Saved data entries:

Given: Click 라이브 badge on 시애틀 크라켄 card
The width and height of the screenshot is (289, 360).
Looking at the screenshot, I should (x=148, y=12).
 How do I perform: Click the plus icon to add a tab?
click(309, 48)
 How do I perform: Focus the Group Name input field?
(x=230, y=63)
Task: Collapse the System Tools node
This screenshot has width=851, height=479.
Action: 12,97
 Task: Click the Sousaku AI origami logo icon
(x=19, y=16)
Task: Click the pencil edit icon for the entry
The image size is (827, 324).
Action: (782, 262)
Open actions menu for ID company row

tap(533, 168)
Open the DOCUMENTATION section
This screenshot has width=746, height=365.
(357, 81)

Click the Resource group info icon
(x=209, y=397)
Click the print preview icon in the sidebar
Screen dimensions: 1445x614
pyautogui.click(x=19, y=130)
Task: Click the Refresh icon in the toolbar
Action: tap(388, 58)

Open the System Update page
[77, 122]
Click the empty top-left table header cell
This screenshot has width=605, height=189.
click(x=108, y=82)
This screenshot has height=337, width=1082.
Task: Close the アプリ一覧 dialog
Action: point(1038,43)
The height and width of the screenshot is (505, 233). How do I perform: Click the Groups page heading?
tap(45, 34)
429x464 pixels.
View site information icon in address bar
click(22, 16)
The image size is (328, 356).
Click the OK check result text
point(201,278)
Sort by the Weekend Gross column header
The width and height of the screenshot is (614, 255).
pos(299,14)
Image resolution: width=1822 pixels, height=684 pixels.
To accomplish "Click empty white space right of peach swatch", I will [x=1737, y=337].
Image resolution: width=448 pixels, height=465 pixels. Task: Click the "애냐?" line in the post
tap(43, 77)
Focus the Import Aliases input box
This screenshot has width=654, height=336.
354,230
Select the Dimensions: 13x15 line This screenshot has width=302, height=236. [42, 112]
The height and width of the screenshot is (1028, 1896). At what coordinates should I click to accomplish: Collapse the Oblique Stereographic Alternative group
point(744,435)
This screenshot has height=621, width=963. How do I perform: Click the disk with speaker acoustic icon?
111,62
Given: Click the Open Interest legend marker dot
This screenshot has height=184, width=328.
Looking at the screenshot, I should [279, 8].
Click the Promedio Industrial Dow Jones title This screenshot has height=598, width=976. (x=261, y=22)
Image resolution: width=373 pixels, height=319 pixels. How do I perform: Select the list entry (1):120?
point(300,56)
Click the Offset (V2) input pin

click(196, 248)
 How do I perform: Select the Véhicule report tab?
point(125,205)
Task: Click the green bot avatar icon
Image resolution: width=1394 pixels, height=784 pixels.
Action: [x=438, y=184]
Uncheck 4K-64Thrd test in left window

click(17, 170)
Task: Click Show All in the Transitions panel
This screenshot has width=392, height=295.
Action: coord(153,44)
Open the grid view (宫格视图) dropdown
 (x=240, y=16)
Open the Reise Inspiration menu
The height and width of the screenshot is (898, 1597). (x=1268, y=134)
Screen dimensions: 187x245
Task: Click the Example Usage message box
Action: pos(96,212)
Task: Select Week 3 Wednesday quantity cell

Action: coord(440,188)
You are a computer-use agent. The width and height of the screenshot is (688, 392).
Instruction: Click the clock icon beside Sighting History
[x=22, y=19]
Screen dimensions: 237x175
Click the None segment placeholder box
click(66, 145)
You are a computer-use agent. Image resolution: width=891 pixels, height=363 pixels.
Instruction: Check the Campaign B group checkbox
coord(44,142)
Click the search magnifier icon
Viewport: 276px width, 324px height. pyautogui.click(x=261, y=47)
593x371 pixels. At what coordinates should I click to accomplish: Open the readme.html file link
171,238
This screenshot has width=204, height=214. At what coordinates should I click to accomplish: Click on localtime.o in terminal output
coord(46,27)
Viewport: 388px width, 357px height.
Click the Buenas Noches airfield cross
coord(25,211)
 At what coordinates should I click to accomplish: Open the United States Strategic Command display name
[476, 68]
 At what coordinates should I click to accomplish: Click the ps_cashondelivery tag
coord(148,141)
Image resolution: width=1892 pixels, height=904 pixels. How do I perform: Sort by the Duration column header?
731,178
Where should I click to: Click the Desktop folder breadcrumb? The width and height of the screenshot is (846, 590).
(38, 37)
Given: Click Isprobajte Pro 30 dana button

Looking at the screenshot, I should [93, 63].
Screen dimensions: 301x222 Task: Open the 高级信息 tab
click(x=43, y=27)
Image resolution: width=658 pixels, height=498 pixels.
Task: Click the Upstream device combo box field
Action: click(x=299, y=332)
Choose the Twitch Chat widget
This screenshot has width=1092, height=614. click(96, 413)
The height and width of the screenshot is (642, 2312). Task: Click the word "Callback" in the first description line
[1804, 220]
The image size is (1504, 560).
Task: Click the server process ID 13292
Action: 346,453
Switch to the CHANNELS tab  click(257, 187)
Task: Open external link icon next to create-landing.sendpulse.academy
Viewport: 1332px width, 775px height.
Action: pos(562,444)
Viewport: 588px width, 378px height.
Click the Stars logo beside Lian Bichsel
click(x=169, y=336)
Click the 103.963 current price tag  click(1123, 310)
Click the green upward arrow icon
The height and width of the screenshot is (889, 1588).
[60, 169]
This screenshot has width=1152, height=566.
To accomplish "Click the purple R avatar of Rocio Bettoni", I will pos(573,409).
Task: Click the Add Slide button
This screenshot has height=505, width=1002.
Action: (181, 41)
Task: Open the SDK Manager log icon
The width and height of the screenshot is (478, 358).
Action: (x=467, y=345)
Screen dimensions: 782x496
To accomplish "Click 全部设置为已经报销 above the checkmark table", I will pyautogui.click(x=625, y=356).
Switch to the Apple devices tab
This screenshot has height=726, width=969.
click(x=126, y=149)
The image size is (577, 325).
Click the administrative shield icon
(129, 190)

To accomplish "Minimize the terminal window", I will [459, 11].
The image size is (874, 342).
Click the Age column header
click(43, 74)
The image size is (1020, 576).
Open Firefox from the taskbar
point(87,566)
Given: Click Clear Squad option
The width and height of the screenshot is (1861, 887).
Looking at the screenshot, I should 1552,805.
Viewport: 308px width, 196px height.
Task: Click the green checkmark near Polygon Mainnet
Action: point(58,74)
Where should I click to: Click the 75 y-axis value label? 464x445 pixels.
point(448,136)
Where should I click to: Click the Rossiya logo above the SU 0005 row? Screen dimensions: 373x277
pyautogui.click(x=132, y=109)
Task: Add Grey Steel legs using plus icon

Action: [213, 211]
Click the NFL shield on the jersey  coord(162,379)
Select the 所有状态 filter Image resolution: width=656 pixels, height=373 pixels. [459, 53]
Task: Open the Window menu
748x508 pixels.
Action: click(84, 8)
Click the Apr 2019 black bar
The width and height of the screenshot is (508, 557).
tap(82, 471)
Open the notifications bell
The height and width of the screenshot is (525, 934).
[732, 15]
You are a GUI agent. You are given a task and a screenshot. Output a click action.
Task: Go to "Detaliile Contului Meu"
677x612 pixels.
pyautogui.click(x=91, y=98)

Work required:
Beginning at the line above with "Click the 103.963" and finishing at the line with "This screenshot has width=1152, height=566.", return each line exactly and return nothing else.

Answer section:
Click the 103.963 current price tag  click(1123, 310)
Click the green upward arrow icon
The height and width of the screenshot is (889, 1588).
[60, 169]
This screenshot has width=1152, height=566.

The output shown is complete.